__Written exercise__
Convert the items, starting at the beginning and ending with the line that contains "Looking at the", into a two-column CSV with the columns "instruction" and "target", one row per item. Put each item's text and its answer in a single quoted field, replace line breaks with spaces, and omit the pictures.

--- BEGIN Record list ---

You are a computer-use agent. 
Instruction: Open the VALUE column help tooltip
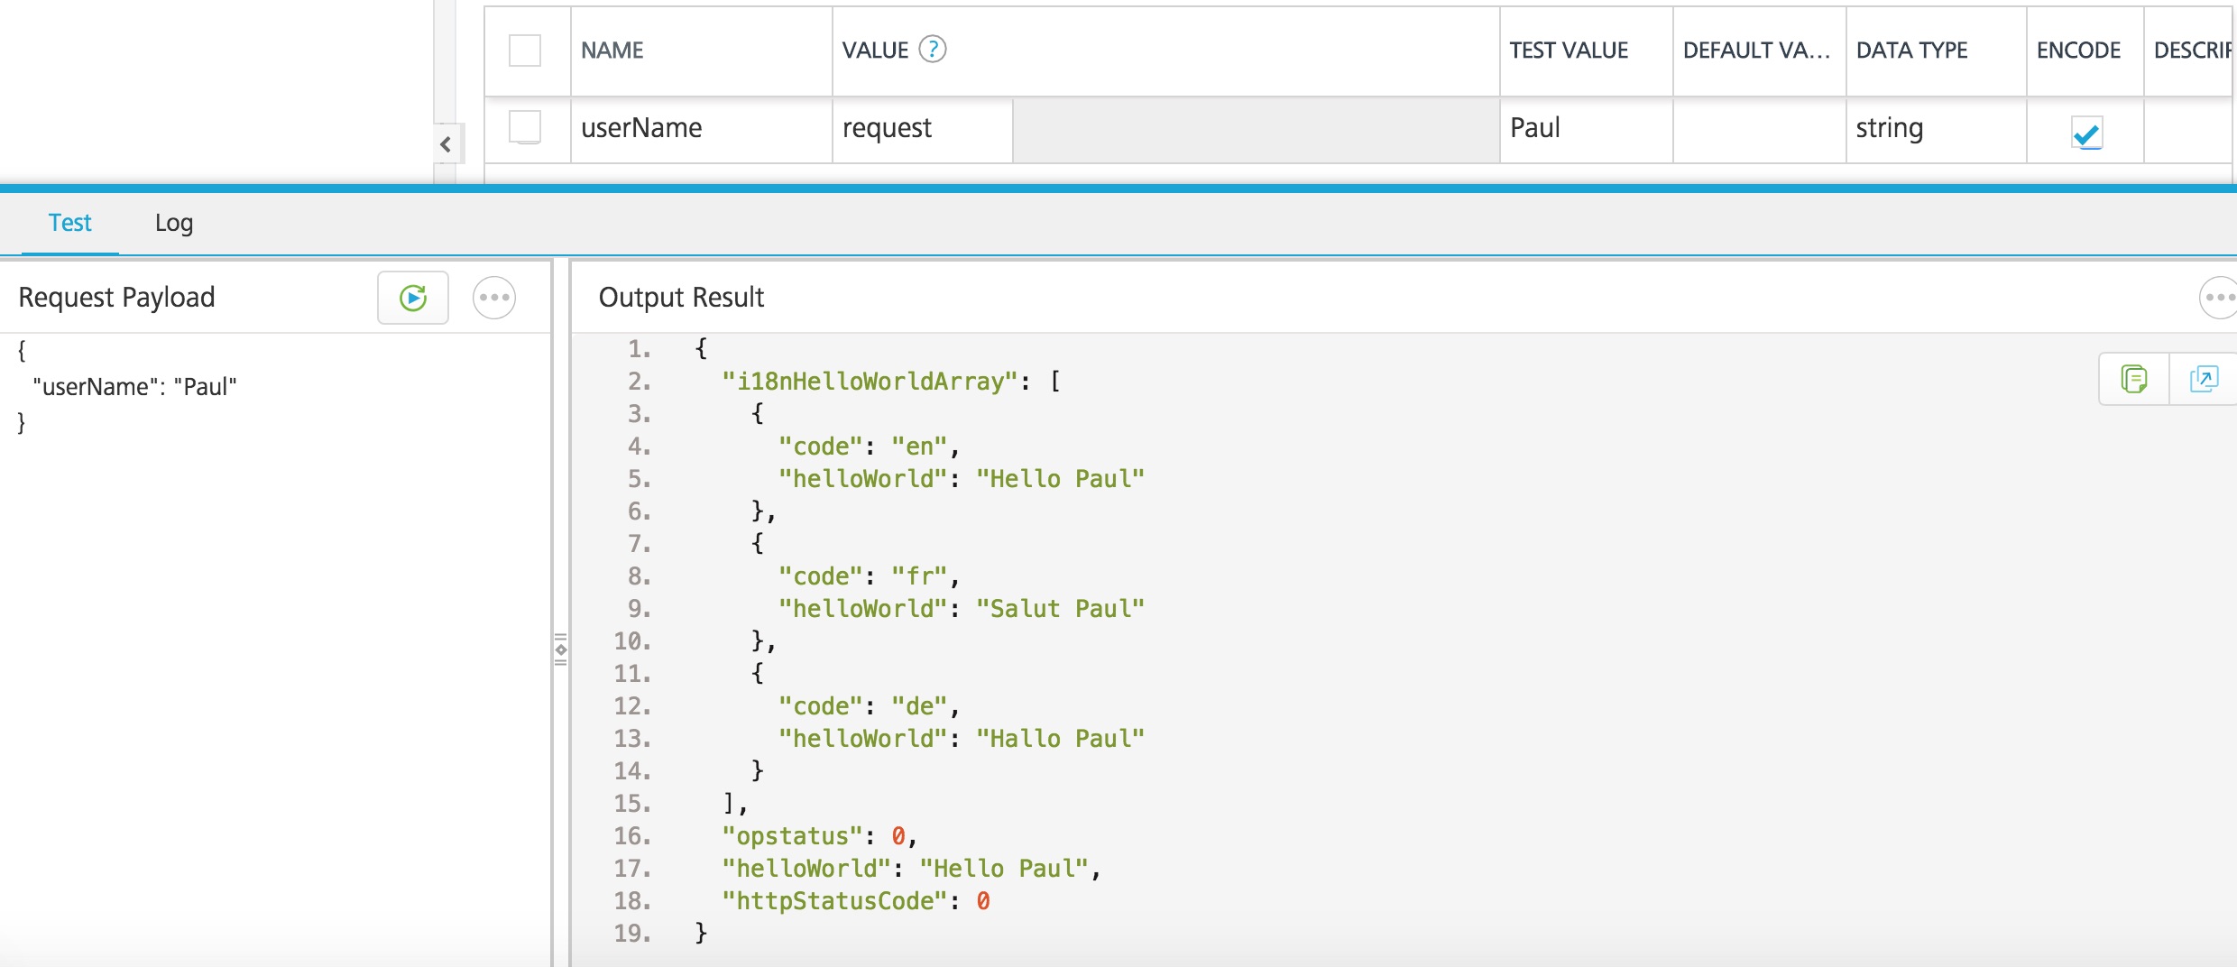tap(934, 49)
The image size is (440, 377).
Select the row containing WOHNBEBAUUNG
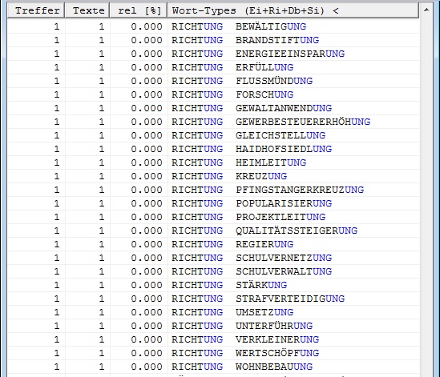pyautogui.click(x=213, y=367)
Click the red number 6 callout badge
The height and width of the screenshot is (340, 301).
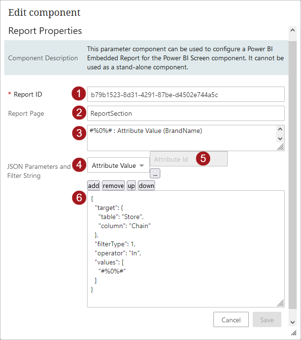78,197
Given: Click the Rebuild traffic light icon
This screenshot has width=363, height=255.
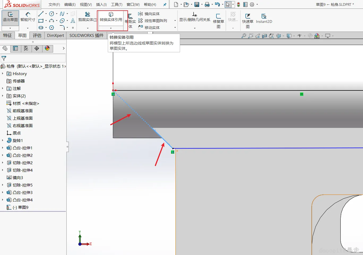Looking at the screenshot, I should click(238, 5).
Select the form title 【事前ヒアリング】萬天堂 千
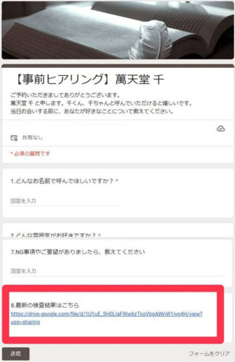 pos(89,80)
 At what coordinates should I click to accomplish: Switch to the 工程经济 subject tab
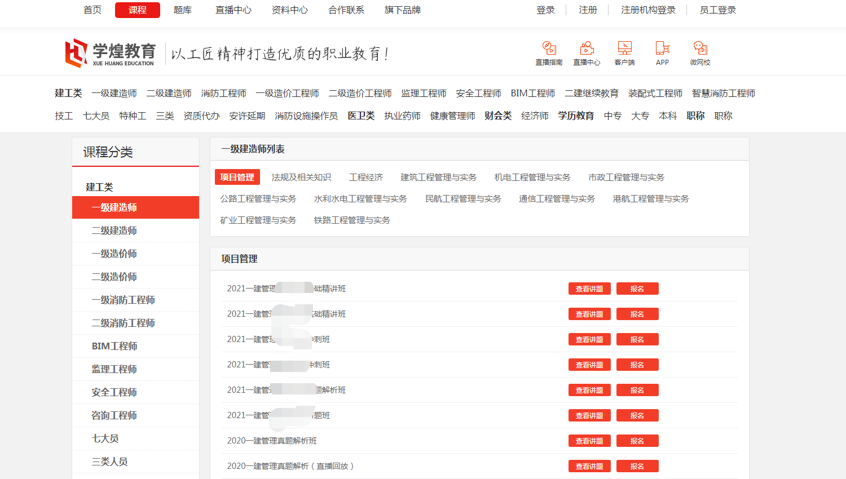[365, 178]
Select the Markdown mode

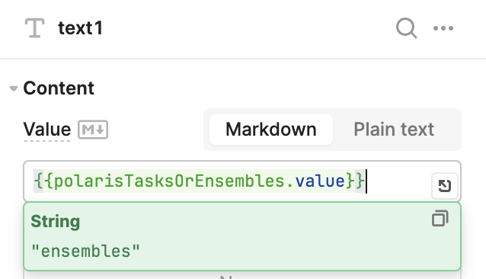pos(271,130)
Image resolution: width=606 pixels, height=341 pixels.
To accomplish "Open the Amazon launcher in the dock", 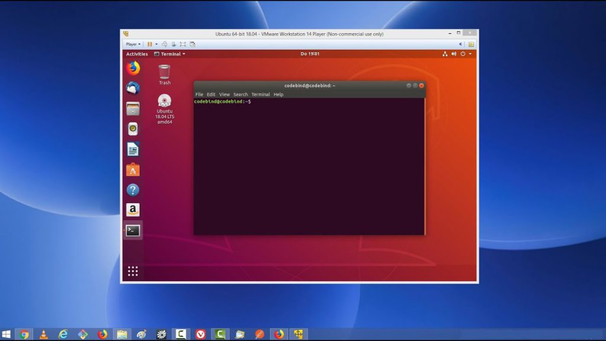I will point(133,210).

--- END Record list ---

__The output__
instruction,target
"You are a computer-use agent. Instruction: Open the VALUE column help tooltip","tap(934, 49)"
"The image size is (440, 377). Select the row containing WOHNBEBAUUNG","pyautogui.click(x=213, y=367)"
"Click the red number 6 callout badge The height and width of the screenshot is (340, 301).","78,197"
"Given: Click the Rebuild traffic light icon This screenshot has width=363, height=255.","Looking at the screenshot, I should click(238, 5)."